The effects of systemic magnesium sulfate infusion on brain magnesium concentrations and energy state during hypoxia-ischemia in newborn miniswine.
Academic Article
Overview
abstract
The mechanism of neuroprotection associated with systemically administered magnesium remains unclear. This investigation examined the acute effects of systemically administered MgSO4 on brain extracellular ([Mg]ecf) and intracellular ([Mg]i) fluid Mg concentrations, specific brain phosphorylated metabolites, and brain intracellular pH. Miniswine were studied with P-31 magnetic resonance spectra, to derive [Mg]i, and brain microdialysis probes, to measure [Mg]ecf.
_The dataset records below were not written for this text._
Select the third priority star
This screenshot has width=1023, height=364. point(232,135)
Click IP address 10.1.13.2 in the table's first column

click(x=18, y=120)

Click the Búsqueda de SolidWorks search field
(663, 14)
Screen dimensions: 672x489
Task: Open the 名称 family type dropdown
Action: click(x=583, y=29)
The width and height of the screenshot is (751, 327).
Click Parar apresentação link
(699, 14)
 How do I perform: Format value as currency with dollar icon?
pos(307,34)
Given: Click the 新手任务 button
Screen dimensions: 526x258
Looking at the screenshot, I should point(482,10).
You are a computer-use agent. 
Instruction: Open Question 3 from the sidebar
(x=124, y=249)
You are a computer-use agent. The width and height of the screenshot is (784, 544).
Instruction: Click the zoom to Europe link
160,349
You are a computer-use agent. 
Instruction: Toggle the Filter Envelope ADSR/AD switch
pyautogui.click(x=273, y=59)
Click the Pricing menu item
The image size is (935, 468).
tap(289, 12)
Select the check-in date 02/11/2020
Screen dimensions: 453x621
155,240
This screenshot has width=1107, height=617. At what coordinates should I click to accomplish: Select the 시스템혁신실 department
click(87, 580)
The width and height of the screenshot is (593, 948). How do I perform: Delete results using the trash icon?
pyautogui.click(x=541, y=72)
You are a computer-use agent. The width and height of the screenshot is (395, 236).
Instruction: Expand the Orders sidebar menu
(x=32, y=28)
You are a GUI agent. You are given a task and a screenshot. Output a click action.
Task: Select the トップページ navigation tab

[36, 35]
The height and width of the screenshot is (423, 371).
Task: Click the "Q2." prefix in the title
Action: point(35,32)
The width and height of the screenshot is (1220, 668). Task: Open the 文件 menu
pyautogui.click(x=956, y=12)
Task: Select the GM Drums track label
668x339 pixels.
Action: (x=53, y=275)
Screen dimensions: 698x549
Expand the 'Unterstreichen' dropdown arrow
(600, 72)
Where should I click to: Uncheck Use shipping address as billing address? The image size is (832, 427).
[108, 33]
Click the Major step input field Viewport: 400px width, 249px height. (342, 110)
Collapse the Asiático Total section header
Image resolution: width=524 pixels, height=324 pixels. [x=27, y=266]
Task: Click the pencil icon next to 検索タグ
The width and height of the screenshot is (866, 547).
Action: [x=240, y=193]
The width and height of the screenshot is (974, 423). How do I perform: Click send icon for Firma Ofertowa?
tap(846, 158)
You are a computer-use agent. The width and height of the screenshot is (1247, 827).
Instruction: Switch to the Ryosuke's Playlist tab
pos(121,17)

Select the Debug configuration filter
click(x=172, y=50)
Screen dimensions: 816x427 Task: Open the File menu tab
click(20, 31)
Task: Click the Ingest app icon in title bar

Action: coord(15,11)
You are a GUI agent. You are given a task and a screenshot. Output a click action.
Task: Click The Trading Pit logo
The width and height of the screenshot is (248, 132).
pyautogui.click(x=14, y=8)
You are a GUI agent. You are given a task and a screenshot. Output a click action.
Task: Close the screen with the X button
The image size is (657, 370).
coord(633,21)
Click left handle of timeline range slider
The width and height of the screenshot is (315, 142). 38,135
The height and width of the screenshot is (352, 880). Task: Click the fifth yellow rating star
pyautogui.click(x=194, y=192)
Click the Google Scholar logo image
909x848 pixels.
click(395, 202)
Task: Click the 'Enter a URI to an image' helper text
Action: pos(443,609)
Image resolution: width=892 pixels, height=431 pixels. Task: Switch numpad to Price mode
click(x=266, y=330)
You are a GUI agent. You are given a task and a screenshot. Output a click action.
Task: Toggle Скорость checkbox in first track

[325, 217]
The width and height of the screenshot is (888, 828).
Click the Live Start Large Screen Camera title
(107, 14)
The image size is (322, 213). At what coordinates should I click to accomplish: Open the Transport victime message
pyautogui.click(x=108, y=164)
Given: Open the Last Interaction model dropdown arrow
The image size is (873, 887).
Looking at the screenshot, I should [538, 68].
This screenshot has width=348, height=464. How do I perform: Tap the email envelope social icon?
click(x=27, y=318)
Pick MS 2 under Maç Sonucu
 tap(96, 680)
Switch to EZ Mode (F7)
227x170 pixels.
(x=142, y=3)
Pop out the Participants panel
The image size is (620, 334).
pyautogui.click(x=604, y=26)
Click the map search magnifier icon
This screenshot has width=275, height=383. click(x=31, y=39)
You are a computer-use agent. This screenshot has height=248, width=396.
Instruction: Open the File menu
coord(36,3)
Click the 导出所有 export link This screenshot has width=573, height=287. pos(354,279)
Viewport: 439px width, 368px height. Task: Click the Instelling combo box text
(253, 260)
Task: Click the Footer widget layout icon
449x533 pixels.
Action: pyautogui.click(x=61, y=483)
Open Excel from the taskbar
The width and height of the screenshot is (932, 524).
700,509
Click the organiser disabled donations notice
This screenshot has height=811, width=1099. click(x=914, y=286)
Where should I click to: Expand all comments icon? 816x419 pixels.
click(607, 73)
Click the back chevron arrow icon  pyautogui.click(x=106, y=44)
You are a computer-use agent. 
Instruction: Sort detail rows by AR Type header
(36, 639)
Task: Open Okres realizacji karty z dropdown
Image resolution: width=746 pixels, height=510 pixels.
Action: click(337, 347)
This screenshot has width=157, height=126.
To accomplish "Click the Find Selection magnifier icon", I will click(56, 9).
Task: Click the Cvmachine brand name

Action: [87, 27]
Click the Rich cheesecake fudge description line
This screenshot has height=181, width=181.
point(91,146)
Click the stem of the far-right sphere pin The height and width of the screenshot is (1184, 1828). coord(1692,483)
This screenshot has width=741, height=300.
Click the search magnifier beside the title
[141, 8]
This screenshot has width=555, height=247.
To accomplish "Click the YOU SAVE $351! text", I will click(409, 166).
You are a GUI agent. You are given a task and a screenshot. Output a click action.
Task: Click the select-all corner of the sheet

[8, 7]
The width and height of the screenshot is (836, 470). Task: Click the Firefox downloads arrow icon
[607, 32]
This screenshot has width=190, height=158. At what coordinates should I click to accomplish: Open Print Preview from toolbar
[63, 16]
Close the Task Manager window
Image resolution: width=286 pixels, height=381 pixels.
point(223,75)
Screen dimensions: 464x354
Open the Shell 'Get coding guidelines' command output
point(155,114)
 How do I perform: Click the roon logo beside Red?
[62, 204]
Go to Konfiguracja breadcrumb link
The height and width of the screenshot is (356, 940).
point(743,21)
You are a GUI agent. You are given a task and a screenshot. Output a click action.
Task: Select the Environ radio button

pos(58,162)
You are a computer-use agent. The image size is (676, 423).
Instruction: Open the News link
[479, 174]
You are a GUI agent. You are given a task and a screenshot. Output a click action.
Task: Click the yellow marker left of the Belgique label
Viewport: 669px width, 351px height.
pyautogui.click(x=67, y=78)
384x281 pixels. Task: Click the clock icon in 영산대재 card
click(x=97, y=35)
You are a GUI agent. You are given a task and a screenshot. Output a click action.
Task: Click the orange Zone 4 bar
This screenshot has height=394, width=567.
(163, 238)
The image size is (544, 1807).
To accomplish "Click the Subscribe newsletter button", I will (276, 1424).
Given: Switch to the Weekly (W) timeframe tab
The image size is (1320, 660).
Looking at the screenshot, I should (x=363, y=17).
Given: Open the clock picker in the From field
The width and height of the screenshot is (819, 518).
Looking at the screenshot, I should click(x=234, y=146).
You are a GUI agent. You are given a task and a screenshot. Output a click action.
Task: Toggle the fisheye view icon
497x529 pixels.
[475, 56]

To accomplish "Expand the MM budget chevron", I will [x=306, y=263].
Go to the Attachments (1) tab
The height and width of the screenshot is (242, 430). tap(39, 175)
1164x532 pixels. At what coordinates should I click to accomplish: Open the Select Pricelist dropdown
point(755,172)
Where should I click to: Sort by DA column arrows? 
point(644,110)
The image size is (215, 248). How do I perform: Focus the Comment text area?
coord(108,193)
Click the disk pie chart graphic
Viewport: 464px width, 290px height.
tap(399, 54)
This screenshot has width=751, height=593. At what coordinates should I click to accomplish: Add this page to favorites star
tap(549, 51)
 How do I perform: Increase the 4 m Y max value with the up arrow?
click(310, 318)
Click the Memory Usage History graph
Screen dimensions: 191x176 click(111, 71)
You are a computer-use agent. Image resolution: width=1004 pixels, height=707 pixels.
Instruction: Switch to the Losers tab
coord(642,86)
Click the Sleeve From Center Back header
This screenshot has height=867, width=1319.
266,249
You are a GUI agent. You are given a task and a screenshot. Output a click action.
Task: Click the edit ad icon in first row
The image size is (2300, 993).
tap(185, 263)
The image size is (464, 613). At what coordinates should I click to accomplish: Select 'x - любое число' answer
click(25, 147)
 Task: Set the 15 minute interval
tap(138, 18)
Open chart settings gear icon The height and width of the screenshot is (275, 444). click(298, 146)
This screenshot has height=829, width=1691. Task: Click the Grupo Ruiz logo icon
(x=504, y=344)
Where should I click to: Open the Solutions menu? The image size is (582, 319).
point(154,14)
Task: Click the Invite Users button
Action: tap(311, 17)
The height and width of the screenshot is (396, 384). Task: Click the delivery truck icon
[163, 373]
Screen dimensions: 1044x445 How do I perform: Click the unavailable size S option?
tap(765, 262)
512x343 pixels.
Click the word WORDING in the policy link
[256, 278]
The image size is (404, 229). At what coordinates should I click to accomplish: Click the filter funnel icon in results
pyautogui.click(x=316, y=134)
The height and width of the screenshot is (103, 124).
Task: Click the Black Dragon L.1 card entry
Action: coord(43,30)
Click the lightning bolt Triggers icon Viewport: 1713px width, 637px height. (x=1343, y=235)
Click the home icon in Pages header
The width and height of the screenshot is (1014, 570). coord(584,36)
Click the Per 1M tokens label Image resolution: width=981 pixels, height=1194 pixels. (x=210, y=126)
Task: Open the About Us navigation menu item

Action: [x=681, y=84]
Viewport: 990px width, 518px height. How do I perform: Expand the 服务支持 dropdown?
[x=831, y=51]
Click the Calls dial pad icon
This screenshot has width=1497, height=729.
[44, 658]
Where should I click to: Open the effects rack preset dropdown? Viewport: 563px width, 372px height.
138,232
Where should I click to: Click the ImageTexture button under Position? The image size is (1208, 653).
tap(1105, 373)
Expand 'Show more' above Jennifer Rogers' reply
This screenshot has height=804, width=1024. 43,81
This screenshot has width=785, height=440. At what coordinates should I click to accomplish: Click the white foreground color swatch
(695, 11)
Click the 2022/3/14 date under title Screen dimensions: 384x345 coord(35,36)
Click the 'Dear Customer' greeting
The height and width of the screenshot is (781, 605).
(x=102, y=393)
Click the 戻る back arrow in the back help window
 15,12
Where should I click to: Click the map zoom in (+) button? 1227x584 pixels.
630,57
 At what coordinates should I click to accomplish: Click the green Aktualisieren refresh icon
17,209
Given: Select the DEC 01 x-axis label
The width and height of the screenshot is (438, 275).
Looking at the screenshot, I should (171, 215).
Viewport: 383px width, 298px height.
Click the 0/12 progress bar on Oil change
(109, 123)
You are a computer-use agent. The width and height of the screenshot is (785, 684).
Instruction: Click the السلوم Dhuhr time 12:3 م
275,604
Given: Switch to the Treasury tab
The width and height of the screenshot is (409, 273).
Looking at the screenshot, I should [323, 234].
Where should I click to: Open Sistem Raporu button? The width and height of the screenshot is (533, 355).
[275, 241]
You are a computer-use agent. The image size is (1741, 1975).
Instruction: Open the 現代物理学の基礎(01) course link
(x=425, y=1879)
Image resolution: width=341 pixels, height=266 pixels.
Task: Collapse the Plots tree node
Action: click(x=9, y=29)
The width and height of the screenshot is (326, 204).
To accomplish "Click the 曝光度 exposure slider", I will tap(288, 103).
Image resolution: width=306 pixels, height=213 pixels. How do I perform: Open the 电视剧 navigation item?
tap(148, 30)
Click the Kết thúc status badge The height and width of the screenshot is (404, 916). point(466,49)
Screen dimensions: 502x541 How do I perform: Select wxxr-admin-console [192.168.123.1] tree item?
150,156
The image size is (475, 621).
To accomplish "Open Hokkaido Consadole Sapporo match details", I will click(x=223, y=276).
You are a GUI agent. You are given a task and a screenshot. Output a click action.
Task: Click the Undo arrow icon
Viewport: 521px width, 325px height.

Animals were infused with MgSO4 (n = 5, 275 mg/kg over 30 min followed by 100 mg/kg over 30 min, designated MgHI) or Na2SO4 (n = 5, designated NaHI), and both groups underwent hypoxia-ischemia (HI) over the last 15 min of the infusions. Groups differed in plasma [Mg] at the completion of HI (9.1 +/- 1.5 versus 1.1 +/- 0.6 mM for MgHI and NaHI, respectively, p < 0.05). MgHI had elevations of [Mg]ecf (0.23 +/- 0.11 and 0.40 +/- 0.14 mM at control and completion of HI, respectively), and [Mg]ecf was unchanged for NaHI (p < 0.05 versus MgHI). At the completion of HI, MgHI had greater decreases in nucleoside triphosphate (NTP) (48 +/- 6% of control), and more brain acidosis after HI (6.01 +/- 0.07) compared with NaHI (NTP, 70 +/- 3% of control; brain pH, 6.51 +/- 0.14, both p < 0.05 versus MgHI). [Mg]i increased to elevated values during HI in both MgHI and NaHI (p < 0.05 versus control of each group) and remained higher in MgHI over the next 25 min (p < 0.05 versus NaHI). There were inverse correlations during HI between [Mg]i and brain NTP (r2 = 0.73 and 0.59 for MgHI and NaHI, respectively), and brain acidosis (r2 = 0.85 and 0.85 for MgHI and NaHI, respectively) in each group. These findings indicate complex effects of Mg on the brain. Elevation of [Mg]ecf may be beneficial with regards to excitatory neurotransmitters. However, greater disturbance of brain NTP concentration, more acidosis, and the increase in [Mg]i may offset any benefit. The results warrant further investigation using indicators of neuronal injury to determine whether Mg supplementation provides neuroprotection.